Io sono dalla parte dei commercianti e dei cittadini di Chifenti,

comprendo perfettamente le loro ragioni e ogni giorno mi impegno per sostenerne la causa.
Il Brennero chiuso da dicembre è ormai una situazione insostenibile. La frana lato fiume prima e quella lato monte dopo, hanno creato disagi per la qualità della vita, per la sicurezza e per l’economia del nostro territorio; disagi che, nella maniera più assoluta, vanno risolti. Bisogna che si accelerino i tempi e che in totale sicurezza la strada venga riaperta.
Ogni giorno mi confronto con il Prefetto, il quale pur non avendo (come me) competenza diretta, ha preso davvero a cuore la questione. Come ho detto oggi ai commercianti con cui mi sono incontrato in paese, è fondamentale che anche loro siano ai tavoli di confronto e di decisione.
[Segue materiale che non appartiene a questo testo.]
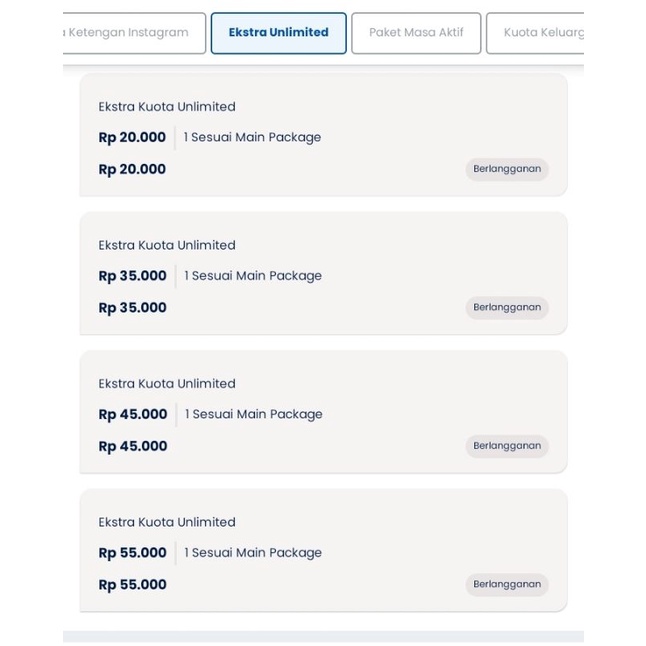The height and width of the screenshot is (646, 646).
Task: Click Sesuai Main Package text in Rp 20.000 card
Action: coord(256,137)
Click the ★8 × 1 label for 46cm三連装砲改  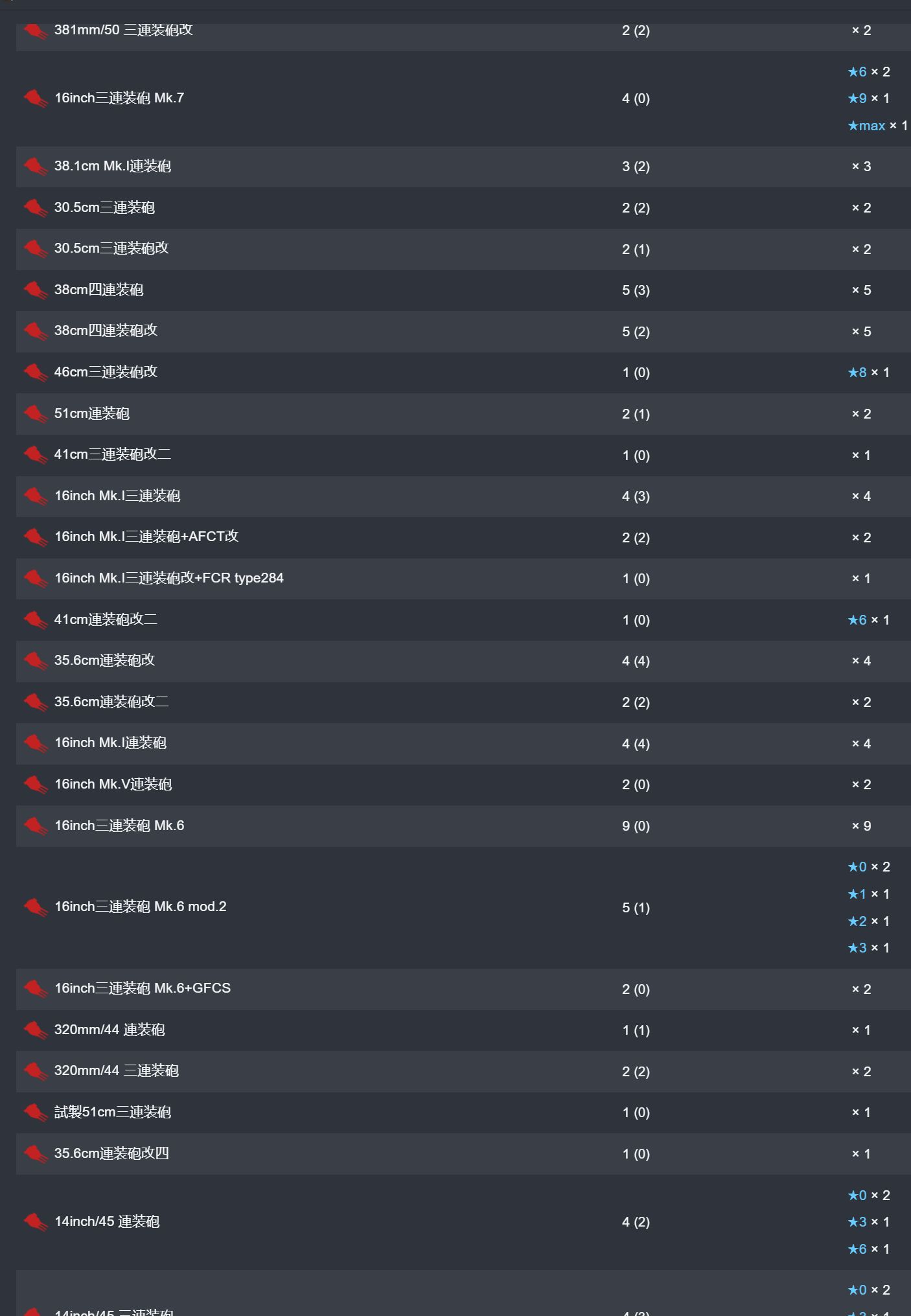869,373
Così per la prossima settimana ho chiesto ed ottenuto che una loro delegazione, insieme a me, sia ricevuta a Firenze da Anas. Quando si parla di cittadinanza attiva intendo questo: la partecipazione diretta, con le istituzioni, di chi i problemi li vive in prima persona. La presenza dei commercianti è importante ora ma lo sarà anche una volta riaperta la strada, al tavolo permanente per procedere alla messa in sicurezza complessiva della SS12.
Condividiamo i percorsi con determinazione, per raggiungere, in tempi certi e in sicurezza, un unico e comune obiettivo; la riaperta del Brennero.